Non era così. La guerra di Crimea permise, infatti, al Regno di Sardegna di sedere al tavolo dei vincitori. Nonostante le proteste dell’inviato dell’Austria, al Congresso di pace tenuto a Parigi nel 1856, Cavour non chiese alcun compenso per la partecipazione alla guerra, ma ottenne che una seduta fosse dedicata espressamente a discutere il problema italiano. Cavour ebbe così l’occasione per sostenere pubblicamente che la repressione dei governi assolutisti e la politica dell'Austria erano i veri responsabili del malcontento e delle tentazioni rivoluzionarie che agitavano la penisola italiana, costituendo ciò una possibile minaccia per i governi di tutta Europa.

Il Piemonte ebbe così l'occasione di accreditarsi come soluzione istituzionale moderata al problema della turbolenza politica dell'Italia dell’epoca, guadagnandosi fin d’allora la simpatia di gran parte delle potenze del tempo ed ottenendo un’apertura di credito che poté utilizzare sia nel corso della seconda guerra d’indipendenza del 1859 (alleanza con la Francia) sia, come sopra si diceva, negli eventi correlati alla spedizione dei Mille che portarono alla proclamazione del Regno d’Italia.

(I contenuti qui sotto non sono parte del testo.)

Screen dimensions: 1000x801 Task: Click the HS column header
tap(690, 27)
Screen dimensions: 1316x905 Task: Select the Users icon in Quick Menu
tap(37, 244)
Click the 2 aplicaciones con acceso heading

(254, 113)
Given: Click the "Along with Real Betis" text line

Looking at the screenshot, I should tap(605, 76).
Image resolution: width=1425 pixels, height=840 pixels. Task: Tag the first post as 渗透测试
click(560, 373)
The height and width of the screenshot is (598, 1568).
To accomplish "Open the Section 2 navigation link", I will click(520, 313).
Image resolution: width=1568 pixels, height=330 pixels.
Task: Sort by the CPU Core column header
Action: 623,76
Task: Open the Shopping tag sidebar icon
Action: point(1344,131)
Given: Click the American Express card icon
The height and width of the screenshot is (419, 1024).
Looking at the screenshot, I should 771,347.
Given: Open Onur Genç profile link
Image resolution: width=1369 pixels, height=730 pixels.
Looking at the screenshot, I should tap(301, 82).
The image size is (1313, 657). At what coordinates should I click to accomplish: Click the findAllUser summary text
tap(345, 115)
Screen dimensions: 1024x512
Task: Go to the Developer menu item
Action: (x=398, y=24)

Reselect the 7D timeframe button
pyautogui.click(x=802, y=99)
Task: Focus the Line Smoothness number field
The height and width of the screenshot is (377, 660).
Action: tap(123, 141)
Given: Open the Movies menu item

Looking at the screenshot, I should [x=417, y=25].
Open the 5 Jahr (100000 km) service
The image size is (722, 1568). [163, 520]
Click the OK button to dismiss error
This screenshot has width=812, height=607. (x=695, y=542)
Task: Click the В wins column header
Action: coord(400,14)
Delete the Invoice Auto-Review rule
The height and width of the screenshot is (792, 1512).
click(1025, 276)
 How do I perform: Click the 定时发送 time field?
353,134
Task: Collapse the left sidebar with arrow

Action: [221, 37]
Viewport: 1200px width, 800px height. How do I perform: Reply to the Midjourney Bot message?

Per concludere, se un difetto c’è nella nostra storia risorgimentale, non sta tanto nella sua costruzione, quanto nell’uso strumentale che se ne è fatto a seconda delle convenienze politiche dei regimi/ governi che si sono succeduti dall’unità d’Italia ad oggi. Lo stesso fascismo, al cui nazionalismo becero talvolta viene erroneamente accostato l’ideale risorgimentale, per quanto agli esordi avesse voluto accreditare una sua continuità storica dal Risorgimento alla Grande Guerra, strada facendo fece emergere la sua intrinseca, vera natura, sottolineando fortemente la sua assoluta “ originalità “ rispetto all’epopea risorgimentale. Questa, infatti, fu antitetica al pensiero dominante del Fascismo: liberale la prima, autoritario questo; basata la prima sul principio di nazionalità, vocato il secondo a velleità imperialistiche.